Selected text:
Three weeks after the Morning Midas caught fire and its crew of 22 abandoned ship, it has finally been reported to have sunk in the 16,400 foot deep waters of the northern Pacific Ocean, about 415 miles south of Alaska.
The sinking wasn’t a surprise; once a car carrier catches fire nowadays, it’s often a total loss. Unlike most types of cargo fires, these fires often cannot be extinguished; they just have to burn themselves out.
And oh yes, this was a car carrier. The Morning Midas was a cargo vessel, sailing from China to Mexico, with a load of over three thousand doomed automobiles on it.
The electric car lobby will disagree; they will point out that such a conclusion is premature, and perhaps it is. It has not yet been conclusively determined, after all, that it was an EV that started this fire. And now that the evidence is 16,400 feet below the surface, such “conclusive” proof is now buried for good on the ocean floor.
But here’s what we do know: crew members reported that the fire started on the level that contained electric vehicles… and it spread very, very quickly, so quickly that they had to abandon ship when they realized there was no hope of putting it out. What kinds of fires spread that fast, and are that resistant to fire-fighting techniques?
The official report from the U.S. Coast Guard listed the cargo as follows: 3048 vehicles in all, of which 70 were fully electric vehicles and 681 were hybrid electric. The rest were presumably normal internal combustion engine (ICE) vehicles. Presumably all Chinese made, bearing such Chinese brands as Great Wall and Chery Automobile. They are not sold in the USA; these were made for the Mexican market.

Material provided:
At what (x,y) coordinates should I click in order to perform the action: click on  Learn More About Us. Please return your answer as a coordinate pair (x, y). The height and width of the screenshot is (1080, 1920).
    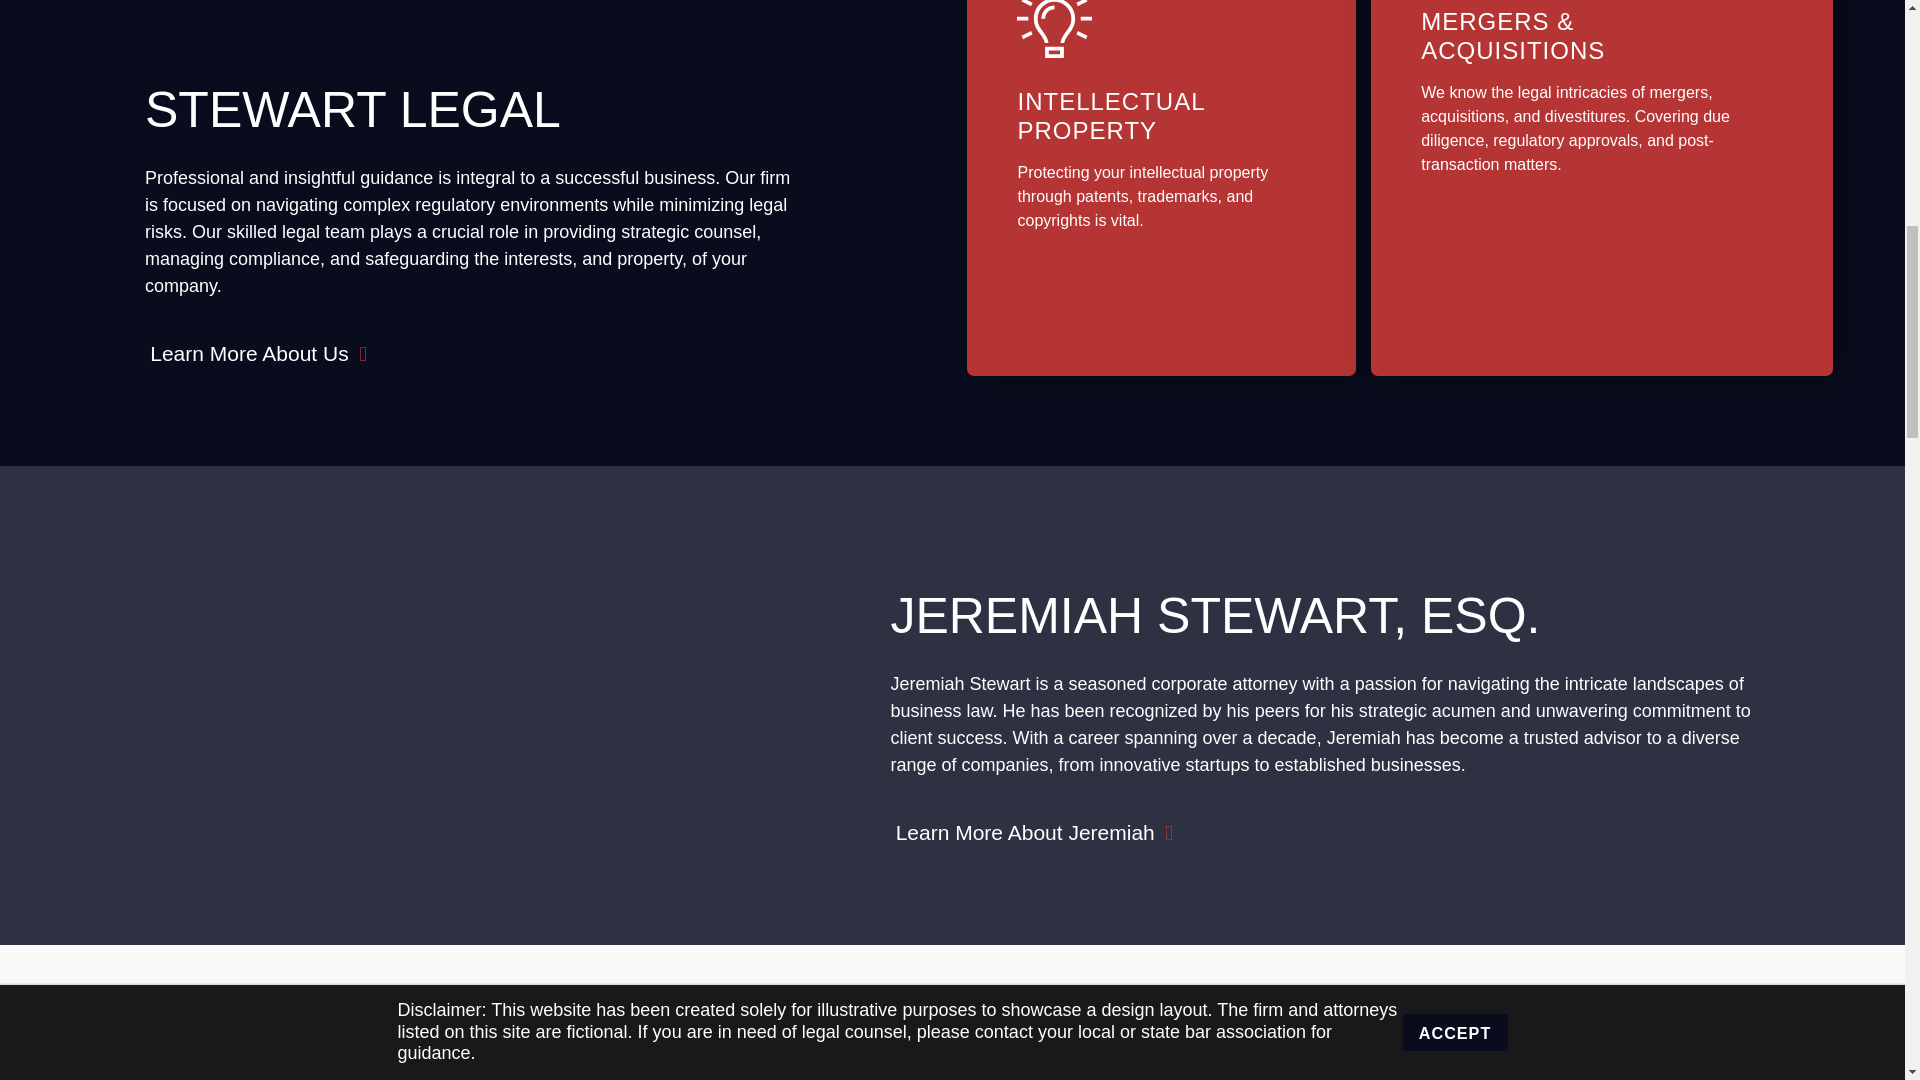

Work instructions:
1. Rewrite the paragraph of the article on the Morning Midas that begins "The official report from the U.S. Coast Guard" as a short bulleted list, keeping its main facts.
2. Using the article on the Morning Midas, give a brief answer to each question.
(a) How many crew members abandoned ship?
(b) Between which two countries was the vessel sailing?
(c) On what level did crew members report that the fire started?
3. Repeat word for word the part of the article on the Morning Midas that opens with the words containing "And oh yes, this" and closes with "automobiles on it.".
The data were taken from another source and have no connection to the article.

Per-task answers:
1.
- Total cargo per the U.S. Coast Guard: 3048 vehicles
- 70 fully electric vehicles
- 681 hybrid electric vehicles
- The rest presumably internal combustion engine (ICE) vehicles
- Presumably all Chinese made, with brands such as Great Wall and Chery Automobile
- Not sold in the USA; made for the Mexican market

2.
(a) 22
(b) From China to Mexico
(c) The level that contained electric vehicles

3.
And oh yes, this was a car carrier. The Morning Midas was a cargo vessel, sailing from China to Mexico, with a load of over three thousand doomed automobiles on it.